BEGIN The data
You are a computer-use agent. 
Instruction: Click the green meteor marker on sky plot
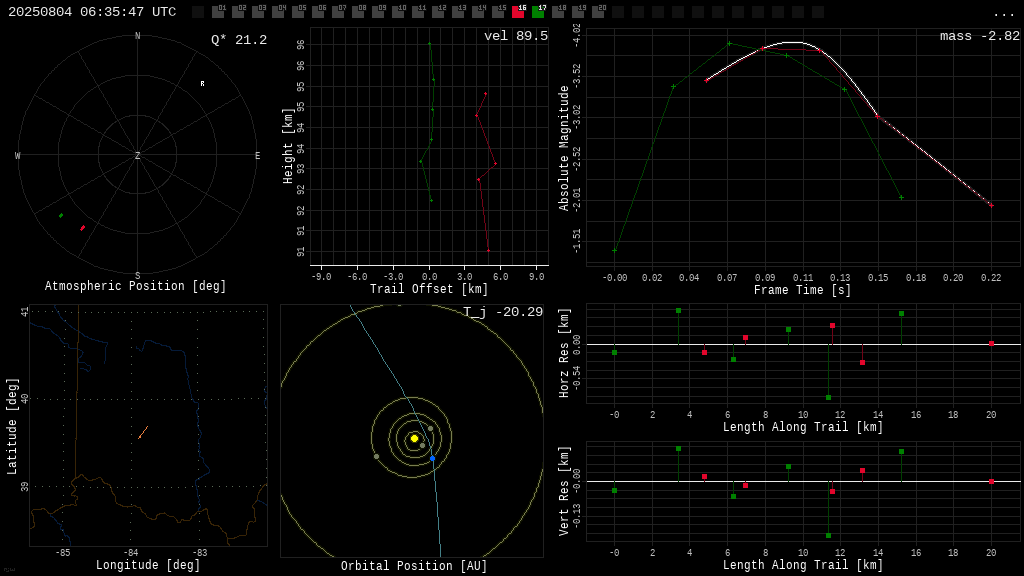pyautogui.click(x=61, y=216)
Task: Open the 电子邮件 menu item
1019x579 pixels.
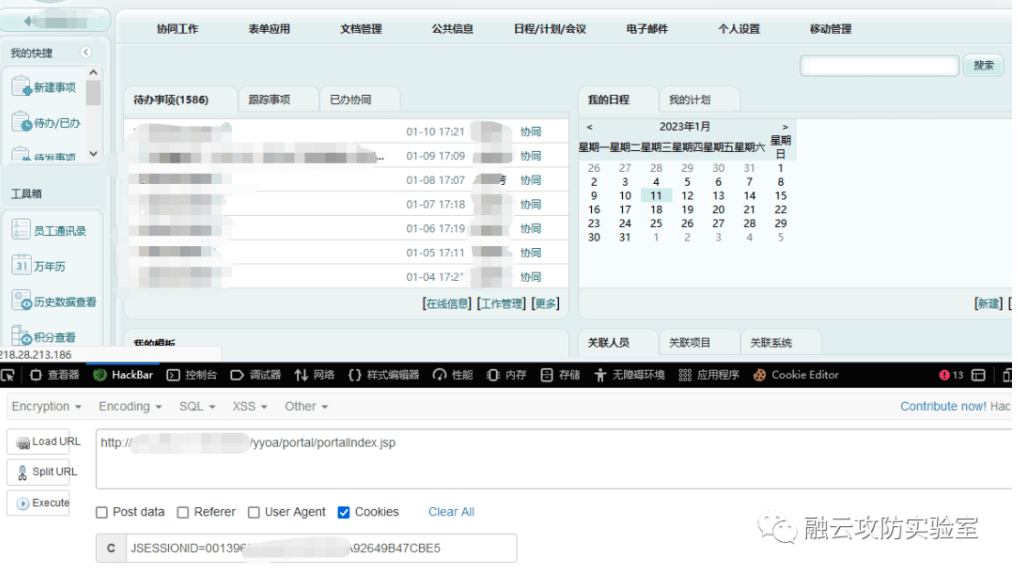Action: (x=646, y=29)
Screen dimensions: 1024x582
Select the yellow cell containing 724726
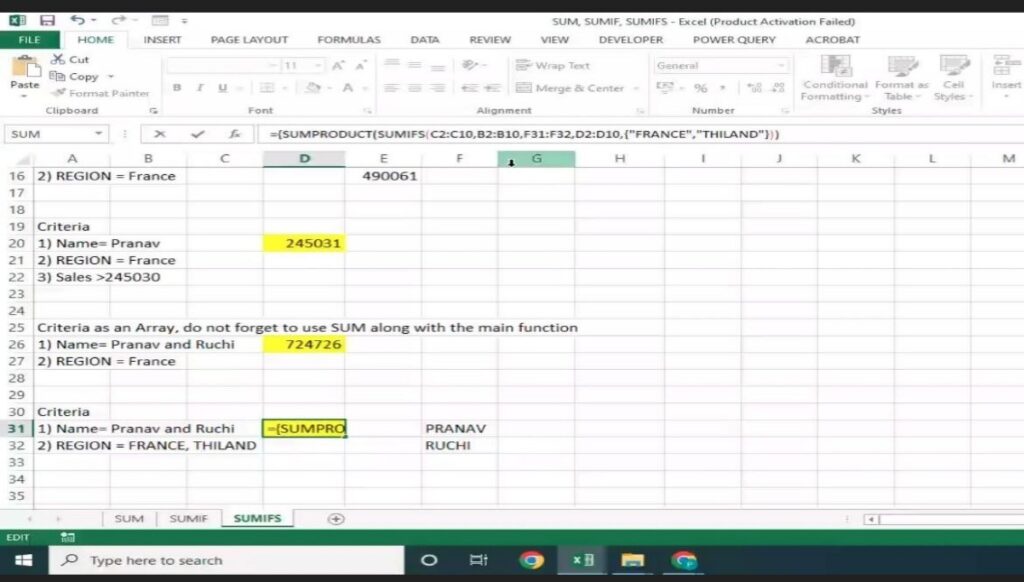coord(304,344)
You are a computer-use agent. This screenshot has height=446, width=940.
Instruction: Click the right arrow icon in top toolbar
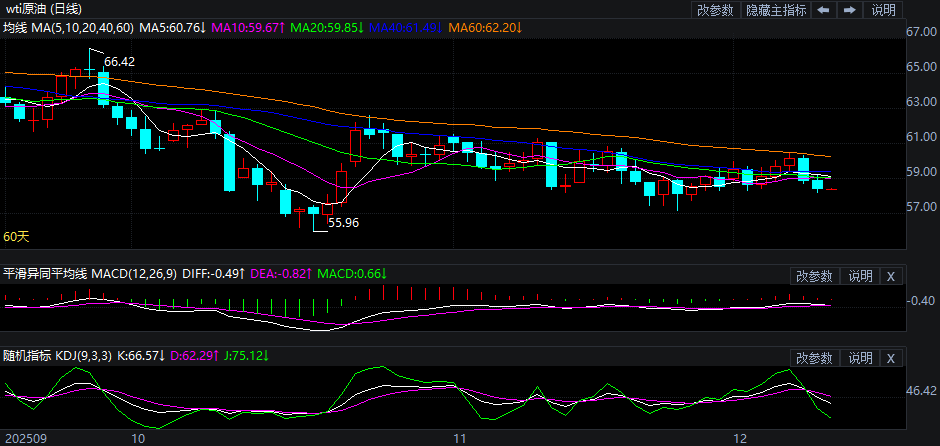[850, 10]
END The data
Task to carry out: If a line of the records includes the string "agent", copy it out.

Exercise answer:
You are a computer-use agent. 
You are a computer-use agent. This screenshot has height=446, width=940.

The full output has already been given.